» **WHAT TO WORK ON**: Exactly as written, copy the lines that run from the start of the data below to the line containing "Open the Private", both ends included.

──────── ENTRIES SHOWN ────────

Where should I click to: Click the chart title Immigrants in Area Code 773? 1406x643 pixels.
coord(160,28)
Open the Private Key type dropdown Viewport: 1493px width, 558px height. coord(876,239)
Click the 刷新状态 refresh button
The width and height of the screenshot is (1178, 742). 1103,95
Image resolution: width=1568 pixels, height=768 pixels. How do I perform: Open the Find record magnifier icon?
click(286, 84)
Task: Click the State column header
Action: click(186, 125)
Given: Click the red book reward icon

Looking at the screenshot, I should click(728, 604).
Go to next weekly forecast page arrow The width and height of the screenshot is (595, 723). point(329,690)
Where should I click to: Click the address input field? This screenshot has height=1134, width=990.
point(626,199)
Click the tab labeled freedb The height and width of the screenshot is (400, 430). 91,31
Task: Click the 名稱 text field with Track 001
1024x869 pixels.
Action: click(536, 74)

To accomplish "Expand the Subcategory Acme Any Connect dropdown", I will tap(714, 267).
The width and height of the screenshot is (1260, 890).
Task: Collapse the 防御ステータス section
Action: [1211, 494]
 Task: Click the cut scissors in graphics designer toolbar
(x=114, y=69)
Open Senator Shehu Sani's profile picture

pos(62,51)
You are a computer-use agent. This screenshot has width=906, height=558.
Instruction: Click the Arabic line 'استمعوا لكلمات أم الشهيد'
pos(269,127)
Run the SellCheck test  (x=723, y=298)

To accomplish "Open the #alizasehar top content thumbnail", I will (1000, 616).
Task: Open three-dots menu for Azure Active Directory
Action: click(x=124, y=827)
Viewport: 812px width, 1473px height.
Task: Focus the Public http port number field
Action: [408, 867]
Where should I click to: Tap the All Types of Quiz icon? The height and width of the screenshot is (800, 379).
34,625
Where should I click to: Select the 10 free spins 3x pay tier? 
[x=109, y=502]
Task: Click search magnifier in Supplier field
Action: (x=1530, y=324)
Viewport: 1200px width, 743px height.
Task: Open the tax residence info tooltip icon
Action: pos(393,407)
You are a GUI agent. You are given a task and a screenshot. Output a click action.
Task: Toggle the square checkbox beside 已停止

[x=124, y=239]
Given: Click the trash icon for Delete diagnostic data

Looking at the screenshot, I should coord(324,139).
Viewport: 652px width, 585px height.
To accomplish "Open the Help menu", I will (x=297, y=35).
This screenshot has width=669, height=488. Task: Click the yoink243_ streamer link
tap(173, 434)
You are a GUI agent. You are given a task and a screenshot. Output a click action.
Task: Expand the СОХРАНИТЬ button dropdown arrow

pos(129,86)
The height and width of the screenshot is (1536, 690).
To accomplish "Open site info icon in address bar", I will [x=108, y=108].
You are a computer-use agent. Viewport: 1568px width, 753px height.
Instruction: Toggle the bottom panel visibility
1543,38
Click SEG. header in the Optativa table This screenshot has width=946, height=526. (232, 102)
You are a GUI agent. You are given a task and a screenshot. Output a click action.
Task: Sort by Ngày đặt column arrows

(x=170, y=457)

────────

» **RESPONSE FOR THIS EXERCISE**:
Where should I click to: Click the chart title Immigrants in Area Code 773? 1406x643 pixels.
coord(160,28)
Open the Private Key type dropdown Viewport: 1493px width, 558px height. coord(876,239)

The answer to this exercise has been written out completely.